======== Records to use ========

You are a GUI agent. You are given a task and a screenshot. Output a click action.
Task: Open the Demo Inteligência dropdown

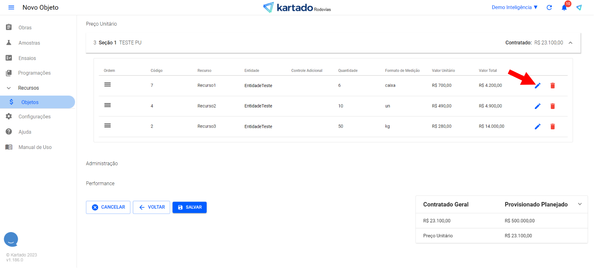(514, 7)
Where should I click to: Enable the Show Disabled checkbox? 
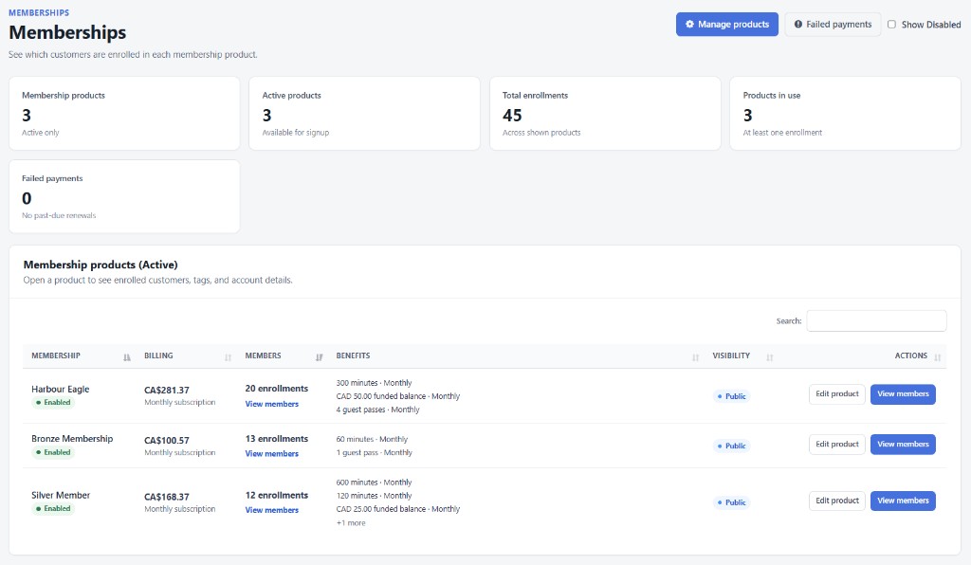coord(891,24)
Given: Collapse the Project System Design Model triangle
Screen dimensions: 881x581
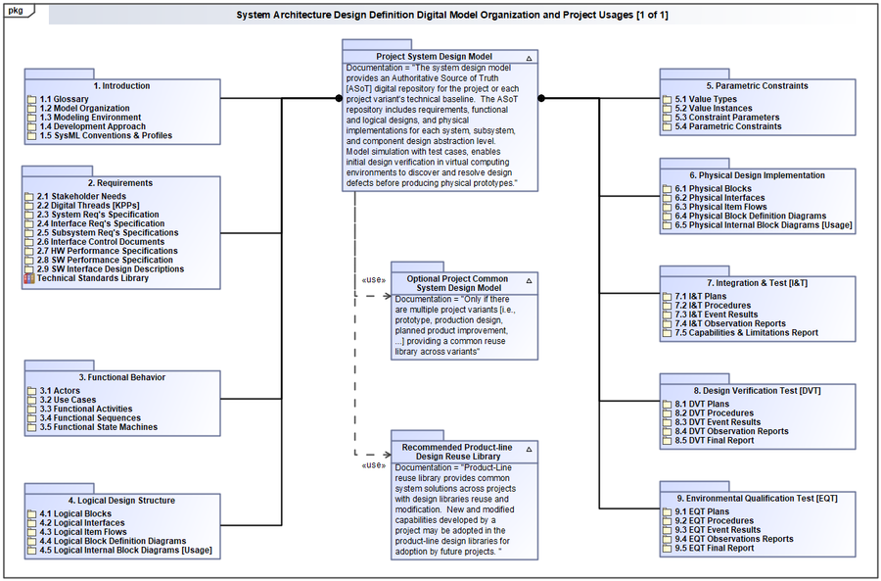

========

• [Exercise description]: Retype the records above exactly, starting at the line that contains "Given: Collapse the" and going through the last line, and leave out any pictures.

• [Response to this task]:
Given: Collapse the Project System Design Model triangle
Screen dimensions: 881x581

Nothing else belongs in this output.